The Case of Azure AD Quota Exhaustion

Hello everyone, my name is Zoheb Shaikh and I'm a Solution Engineer working with Microsoft Mission Critical team (SfMC). Today I'll share with you about an interesting issue related to Quota limitation we came across recently.

I had a customer who exhausted there AAD quota which put them at a significant health risk.

Before I share more details on this let's try to understand what your organization AAD Quota could be and why does it even matter.

In simple words has a defined quota of number of Directory objects/Resources that can be created and stored in AAD.

A maximum of 50,000 resources can be created in a single tenant by users of the Free edition of Azure Active Directory by default. If you have at least one verified domain, the default Azure AD service quota for your organization is extended to 300,000 Azure AD resources. Azure AD service quota for organizations created by self-service sign-up remains 50,000 Azure AD resources even after you performed an internal admin takeover and the organization is converted to a managed tenant with at least one verified domain. This service limit is unrelated to the pricing tier limit of 500,000 resources on the Azure AD pricing page. To go beyond the default quota, you must contact Microsoft Support.

For information about AAD Quotas, see Service limits and restrictions – Azure Active Directory .

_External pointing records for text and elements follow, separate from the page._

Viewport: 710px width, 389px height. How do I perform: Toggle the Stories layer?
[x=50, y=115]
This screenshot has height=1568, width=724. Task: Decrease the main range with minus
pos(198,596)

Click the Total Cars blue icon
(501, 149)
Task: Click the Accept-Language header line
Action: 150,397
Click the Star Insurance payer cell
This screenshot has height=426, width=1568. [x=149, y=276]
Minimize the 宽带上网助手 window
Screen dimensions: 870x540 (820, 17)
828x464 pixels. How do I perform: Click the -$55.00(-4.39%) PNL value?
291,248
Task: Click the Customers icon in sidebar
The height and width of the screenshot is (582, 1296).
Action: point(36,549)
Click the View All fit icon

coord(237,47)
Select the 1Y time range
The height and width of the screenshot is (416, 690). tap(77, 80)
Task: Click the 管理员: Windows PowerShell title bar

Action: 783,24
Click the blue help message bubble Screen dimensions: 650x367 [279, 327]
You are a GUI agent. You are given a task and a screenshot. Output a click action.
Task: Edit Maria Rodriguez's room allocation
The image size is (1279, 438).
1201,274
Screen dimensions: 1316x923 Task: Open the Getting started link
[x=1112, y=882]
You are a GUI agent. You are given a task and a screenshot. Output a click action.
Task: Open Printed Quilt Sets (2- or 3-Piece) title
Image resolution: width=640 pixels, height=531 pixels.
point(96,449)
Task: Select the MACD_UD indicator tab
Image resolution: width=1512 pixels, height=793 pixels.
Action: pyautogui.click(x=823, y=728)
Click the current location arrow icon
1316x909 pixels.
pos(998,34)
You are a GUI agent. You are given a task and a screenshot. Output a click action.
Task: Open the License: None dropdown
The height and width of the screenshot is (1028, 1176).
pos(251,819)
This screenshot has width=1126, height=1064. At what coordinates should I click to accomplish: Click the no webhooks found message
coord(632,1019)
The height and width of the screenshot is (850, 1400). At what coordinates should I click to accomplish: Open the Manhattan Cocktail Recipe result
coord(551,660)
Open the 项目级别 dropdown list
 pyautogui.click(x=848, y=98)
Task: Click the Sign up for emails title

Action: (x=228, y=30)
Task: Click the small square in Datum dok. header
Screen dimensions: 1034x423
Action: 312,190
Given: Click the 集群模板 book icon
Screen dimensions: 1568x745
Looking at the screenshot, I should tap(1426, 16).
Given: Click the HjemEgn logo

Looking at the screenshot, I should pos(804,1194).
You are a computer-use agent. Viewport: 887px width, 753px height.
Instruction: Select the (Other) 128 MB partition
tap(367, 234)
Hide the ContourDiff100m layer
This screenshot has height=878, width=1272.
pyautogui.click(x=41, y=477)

check your AAD Quota limit

Test this in Graph Explorer: https://developer.microsoft.com/en-us/graph/graph-explorer

Sign into Graph Explorer with your account that has access to the directory.

Run beta query (GET) https://graph.microsoft.com/beta/organization

ZohebShaikh_0-1624957696437.png

Now since you understand what AAD Quota is and view details let's get back to the customer scenario and try to understand how AAD Quota affected them and what is in this for you to learn.

The customer was approximately a 100k Users organization using multiple Microsoft cloud related services like Teams, EXO, Azure IaaS, PaaS etc.

As a part of cloud modernization journey, they were doing a massive Rollout of Intune across the Organization post doing all the testing and PoC.

Our proactive monitoring and CXP teams did inform the customer that there Azure AD objects are increasing at an unusual speed, but the customer never estimated this could go beyond their AAD Quota.

One fine morning I got up with a call from our SfMC Critsit manager that my customer's AAD Quota has exhausted and their AAD Connect is unable to Synchronize any new objects. As a part of Reactive arm of SfMC we got in a meeting with customer along with our Azure Rapid Response team to find what is the cause of the problem.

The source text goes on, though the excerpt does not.